TEXTO MOSTRADO
-=-=-=-=-

La batalla diaria de las comunidades originarias por el alimento lleva a que muchos de sus miembros tengan que buscarlo entre la basura. Crónica y radiografía del abandono y la miseria en el norte provincial. (Nicolás Bignante).

La comunidad Ava-Guaraní Iguopei Guasú se encuentra ubicada en el sur de la ruta 34 a la altura del paraje Saucelito, a unos 10 kilómetros de Colonia Santa Rosa. Se trata de una comunidad en proceso de organización e instalación en la zona, dado que su llegada se concretó en 2014 a instancias de las autoridades municipales. El objetivo, por entonces, era ceder una porción de territorio a orillas de la ruta para que unas 300 personas se asentaran en el mediano plazo desalojando sus antiguos terrenos en el municipio.

La comunidad es un desprendimiento de otras dos misiones ubicadas en territorio santarroseño: «Dios ilumina nuestro camino» y «Misión evangélica bautista». Desde el momento de su traslado, los miembros conviven con la hostilidad y el conflicto entre originarios y criollos. Todos comparten la condición de víctimas de un modelo que los arrea como animales de un costado a otro de la frontera agrícola. Sin embargo, la cesión de los terrenos por parte del exintendente Dardo Quiroga a la comunidad Iguopei Guasú (Gran Algarrobo) encendió la furia de antiguos habitantes criollos que reclaman hace años por esa porción de suelo frente al avance de los desmontes.

Sin agua potable ni infraestructura, asediados por la pobreza y acorralados por la tala ilegal; es difícil interpretar que alguna de las dos partes esté en situación de privilegio frente a la otra. Sin embargo, las familias criollas no dejan de señalar a los originarios como parte del problema y, en más de una ocasión, amenazaron con desalojarlos a los tiros.

Quien comandó el desembarco de la comunidad Ava-guaraní hace cinco años fue la cacique Remigia Flores. De esa mujer de unos 60 y pico de años se ha dicho de todo: Que llegó a la zona de la mano del vicegobernador Miguel Isa, que oficia de puntera de la Corriente Clasista Combativa (CCC), que su familia y en particular su esposo estuvieron detrás de los piquetes en Hipólito Yrigoyen durante el reclamo contra la empresa El Tabacal, entre otras tantas cosas.

-=-=-=-=-

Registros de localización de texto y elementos

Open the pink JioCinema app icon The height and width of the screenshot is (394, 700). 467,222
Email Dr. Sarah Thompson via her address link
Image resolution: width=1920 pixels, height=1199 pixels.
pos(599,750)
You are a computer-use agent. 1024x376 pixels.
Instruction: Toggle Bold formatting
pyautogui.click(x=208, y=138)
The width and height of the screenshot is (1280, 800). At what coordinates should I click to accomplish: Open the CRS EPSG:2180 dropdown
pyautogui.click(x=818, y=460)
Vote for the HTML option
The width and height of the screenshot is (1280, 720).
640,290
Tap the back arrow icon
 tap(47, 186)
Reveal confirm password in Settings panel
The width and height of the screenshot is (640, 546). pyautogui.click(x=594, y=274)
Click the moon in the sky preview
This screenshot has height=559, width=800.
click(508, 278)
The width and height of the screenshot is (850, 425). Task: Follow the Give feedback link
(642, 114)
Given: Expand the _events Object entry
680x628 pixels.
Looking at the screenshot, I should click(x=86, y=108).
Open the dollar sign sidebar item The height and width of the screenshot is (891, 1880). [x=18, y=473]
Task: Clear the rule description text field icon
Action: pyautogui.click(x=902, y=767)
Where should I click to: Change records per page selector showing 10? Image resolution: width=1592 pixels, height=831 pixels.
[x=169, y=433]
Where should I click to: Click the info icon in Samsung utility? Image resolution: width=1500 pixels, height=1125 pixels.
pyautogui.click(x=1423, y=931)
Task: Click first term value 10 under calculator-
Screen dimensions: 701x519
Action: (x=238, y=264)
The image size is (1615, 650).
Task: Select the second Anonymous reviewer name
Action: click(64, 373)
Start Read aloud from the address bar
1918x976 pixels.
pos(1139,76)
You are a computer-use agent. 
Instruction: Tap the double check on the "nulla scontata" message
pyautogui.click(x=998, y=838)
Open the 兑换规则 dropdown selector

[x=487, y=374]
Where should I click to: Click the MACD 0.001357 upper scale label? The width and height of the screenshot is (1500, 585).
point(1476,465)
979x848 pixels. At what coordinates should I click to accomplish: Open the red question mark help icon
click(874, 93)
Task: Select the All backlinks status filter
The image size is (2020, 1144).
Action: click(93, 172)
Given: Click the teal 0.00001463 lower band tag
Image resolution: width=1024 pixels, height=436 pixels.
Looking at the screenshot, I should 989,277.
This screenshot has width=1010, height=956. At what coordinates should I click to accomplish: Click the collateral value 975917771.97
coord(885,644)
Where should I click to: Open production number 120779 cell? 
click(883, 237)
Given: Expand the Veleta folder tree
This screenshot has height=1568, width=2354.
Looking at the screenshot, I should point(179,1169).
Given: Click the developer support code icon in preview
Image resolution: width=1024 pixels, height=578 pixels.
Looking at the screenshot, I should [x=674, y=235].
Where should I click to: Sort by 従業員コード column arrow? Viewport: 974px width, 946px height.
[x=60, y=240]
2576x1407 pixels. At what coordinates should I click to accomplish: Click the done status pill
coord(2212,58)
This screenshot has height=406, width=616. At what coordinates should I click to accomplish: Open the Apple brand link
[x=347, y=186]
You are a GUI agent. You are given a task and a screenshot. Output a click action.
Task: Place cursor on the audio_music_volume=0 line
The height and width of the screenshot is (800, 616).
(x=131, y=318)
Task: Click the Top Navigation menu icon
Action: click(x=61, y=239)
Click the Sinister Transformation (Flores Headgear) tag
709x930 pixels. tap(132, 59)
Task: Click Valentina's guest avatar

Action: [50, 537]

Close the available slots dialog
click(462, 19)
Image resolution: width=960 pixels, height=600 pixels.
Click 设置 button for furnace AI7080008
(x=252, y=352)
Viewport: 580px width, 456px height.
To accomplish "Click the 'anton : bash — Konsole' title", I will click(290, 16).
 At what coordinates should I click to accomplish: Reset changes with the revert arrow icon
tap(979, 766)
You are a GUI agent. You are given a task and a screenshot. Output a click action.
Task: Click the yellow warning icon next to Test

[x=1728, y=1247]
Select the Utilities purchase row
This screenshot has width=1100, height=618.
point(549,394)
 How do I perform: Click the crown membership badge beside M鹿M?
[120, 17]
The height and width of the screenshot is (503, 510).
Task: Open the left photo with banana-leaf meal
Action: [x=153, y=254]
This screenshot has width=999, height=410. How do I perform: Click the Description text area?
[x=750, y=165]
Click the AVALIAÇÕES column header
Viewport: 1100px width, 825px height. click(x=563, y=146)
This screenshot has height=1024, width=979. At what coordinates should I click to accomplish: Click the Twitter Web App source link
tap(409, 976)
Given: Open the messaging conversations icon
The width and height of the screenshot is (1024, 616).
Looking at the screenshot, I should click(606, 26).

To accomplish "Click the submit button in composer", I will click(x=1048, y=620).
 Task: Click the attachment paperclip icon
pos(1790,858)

-=-=-=-=-

CONSIGNAS ESCRITAS
1. Indica si cada afirmación coincide con la crónica sobre la comunidad Iguopei Guasú y responde sí o no, citando textualmente las palabras que lo deciden. (a) La comunidad llegó a la zona en 2014 a instancias de las autoridades municipales. (b) La comunidad está ubicada a unos 30 kilómetros de Colonia Santa Rosa. (c) El vicegobernador Miguel Isa fue quien cedió los terrenos a la comunidad.
2. Responde estas preguntas con datos de la crónica sobre la comunidad Iguopei Guasú.
(a) ¿Cuántas personas debían asentarse junto a la ruta según el objetivo inicial?
(b) ¿De qué dos misiones es un desprendimiento la comunidad?
(c) ¿Quién comandó el desembarco de la comunidad Ava-guaraní hace cinco años?
3. Prosigue la crónica sobre la comunidad Iguopei Guasú a partir de su última oración.

RESPUESTAS DEL EJERCICIO
1.
(a) Sí: «su llegada se concretó en 2014 a instancias de las autoridades municipales».
(b) No: «a unos 10 kilómetros de Colonia Santa Rosa».
(c) No: «la cesión de los terrenos por parte del exintendente Dardo Quiroga a la comunidad Iguopei Guasú».

2.
(a) Unas 300 personas.
(b) De «Dios ilumina nuestro camino» y «Misión evangélica bautista».
(c) La cacique Remigia Flores.

3.
El azar nos llevó a conocer una porción de su historia y la de su comunidad en ocasión de un viaje al norte provincial. La realidad de su pueblo irrumpió de golpe en la monotonía del recorrido. A orillas de la ruta 34, a escasos metros del ingreso a Colonia Santa Rosa, un basural a cielo abierto de unos 100 metros cuadrados aparece intempestivamente desentonando con el paisaje monocromático. Entre las montañas de desperdicio caminan en igualdad de condiciones personas, perros y cerdos con un objetivo común: rescatar algo de alimento. El inmenso botadero es el receptáculo de la inmundicia que empresas y habitantes de los municipios aledaños arrojan diariamente. Sobre el costado derecho, una anciana con una bolsa de compras se abre paso entre la cochambre junto a una joven de unos 30 años; del otro lado, dos mujeres y tres niños llenan cajas de cartón con lo que pueden extraer de entre los despojos. Una de ellas lleva un pulóver rosa y una caja que acaba de llenar con paquetes de golosinas. Es Remigia Flores. Nos acercamos a hablarle.

-¿Hace mucho que está esto aquí?

-Este basural hace años que está. 20 años aproximadamente. Estamos viniendo aquí, porque tiran muchas cosas como ser: golosinas, calzado, ropa… Y nosotros venimos y llevamos lo que está bueno, porque hoy en día no alcanza para nada.

-¿De dónde son?

-Nosotros vivimos en una comunidad Guaraní y no hay trabajo. Tampoco hay para sembrar porque la tierra no es buena. Yo tengo una pensión, estoy cobrando casi 5 mil pesos y no me alcanza para nada.

Al margen de la descripción de Remigia, la condición de la tierra en la zona no es muy difícil de imaginar: contaminación de un lado, desmontes y agrotóxicos del otro. Sumado a eso, los líquidos lixiviados del sumidero han contaminado las napas de agua y hoy es casi impensable que pueda ser utilizada para el consumo humano. «Aquí viene gente de todos los barrios de Colonia Santa Rosa» agrega Remigia.

¿Y encontró algo hoy?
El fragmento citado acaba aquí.